Karar köylülerin lehine bozuldu
Kararın ardından projenin sürdürülmesi girişimleri nedeniyle köylüler ikinci defa ÇED raporunun usule uygun yapılmadığı gerekçesiyle mahkemeye başvuruda bulundu. Mahkeme, 10 Haziran 2019 tarihinde ikinci kez yürütmeyi durdurma kararı verdi. İdare Mahkemesi’nde ÇED raporunun iptaline ilişkin davanın son duruşması, 23 Eylül 2020 tarihinde görüldü. Duruşmada mahkeme ikiye karşı bir oyla davayı köylülerin aleyhine sonuçlandırarak köylülerin ayrıca 15 bin 475 TL de mahkeme masrafı ödemesine karar verdi.
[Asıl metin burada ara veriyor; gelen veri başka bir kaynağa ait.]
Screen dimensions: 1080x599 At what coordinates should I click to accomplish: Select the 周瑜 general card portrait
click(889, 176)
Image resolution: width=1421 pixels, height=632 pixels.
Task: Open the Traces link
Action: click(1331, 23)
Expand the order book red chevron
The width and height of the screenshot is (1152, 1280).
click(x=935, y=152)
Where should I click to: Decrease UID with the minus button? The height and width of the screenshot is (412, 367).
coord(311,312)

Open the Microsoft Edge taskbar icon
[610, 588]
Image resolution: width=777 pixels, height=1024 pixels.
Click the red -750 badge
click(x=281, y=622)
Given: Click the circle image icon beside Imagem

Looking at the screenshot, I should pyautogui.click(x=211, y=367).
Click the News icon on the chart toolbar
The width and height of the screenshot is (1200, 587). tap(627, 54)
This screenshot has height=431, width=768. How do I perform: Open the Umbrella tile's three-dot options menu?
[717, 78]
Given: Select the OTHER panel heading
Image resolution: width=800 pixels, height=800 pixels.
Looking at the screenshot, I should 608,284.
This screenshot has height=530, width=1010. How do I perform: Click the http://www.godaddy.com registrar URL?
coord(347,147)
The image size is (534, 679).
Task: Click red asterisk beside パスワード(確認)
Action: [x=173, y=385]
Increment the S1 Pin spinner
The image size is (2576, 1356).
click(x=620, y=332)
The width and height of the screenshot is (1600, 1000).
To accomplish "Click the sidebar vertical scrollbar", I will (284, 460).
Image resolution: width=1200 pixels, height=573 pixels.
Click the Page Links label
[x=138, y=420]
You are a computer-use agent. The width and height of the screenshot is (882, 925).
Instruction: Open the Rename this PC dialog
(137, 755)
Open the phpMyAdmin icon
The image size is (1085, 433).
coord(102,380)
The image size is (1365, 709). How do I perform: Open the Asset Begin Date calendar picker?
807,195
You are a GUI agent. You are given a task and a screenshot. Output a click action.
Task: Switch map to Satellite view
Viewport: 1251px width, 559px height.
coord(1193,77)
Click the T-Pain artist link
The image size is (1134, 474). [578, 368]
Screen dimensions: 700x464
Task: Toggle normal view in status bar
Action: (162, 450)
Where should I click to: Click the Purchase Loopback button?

Köylüler lehine oy kullanan mahkeme başkanı ise gerekçeli kararında “Mahkememizce yapılan keşif sonucunda alınan bilirkişi raporunda inşaat aşamasında faaliyet gösterecek geçici tesislerden olan kırma eleme tesisi hazır beton santralının etkileriyle tedbirlerine yer verilmediği, ayrıca faaliyetin gerçekleştirileceği hat ve yapımdaki diğer faaliyetlerin çevresel etkinleşmeye nasıl bir yansıması olacağı ile ilgili gerekli değerlendirmelerin olmadığı tespitlerine yer verildiği görülmekte olup dava konusu Mergi Regülatörü ve HES Projesi’ne ilişkin davalı idareden alınan çevresel etki değerlendirme olumlu kararının ‘Kırma, Eleme Tesisi ve Hazır Beton Santralı’na ilişkin kısmi yönünde iptaline karar verilmesi gerektiği görüşü ile aksi yöndeki çoğunluk görüşüne katılmamaktayım” ifadelerine yer verdi. Kararın ardından köylüler kararı Danıştay’a taşıdı. Danıştay ise kararı bu sefer de köylüler lehine bozdu. Köylüler ÇED raporunun iptali yönünde başvuru yaptı. Bu talebe ek olarak Danıştay köylülerin mahkeme masrafını ödemesi kararını da iptal ederken ÇED raporunda hata olduğunu belirterek bu nedenle yeni bir bilirkişi incelemesine kararı verilmesini istedi.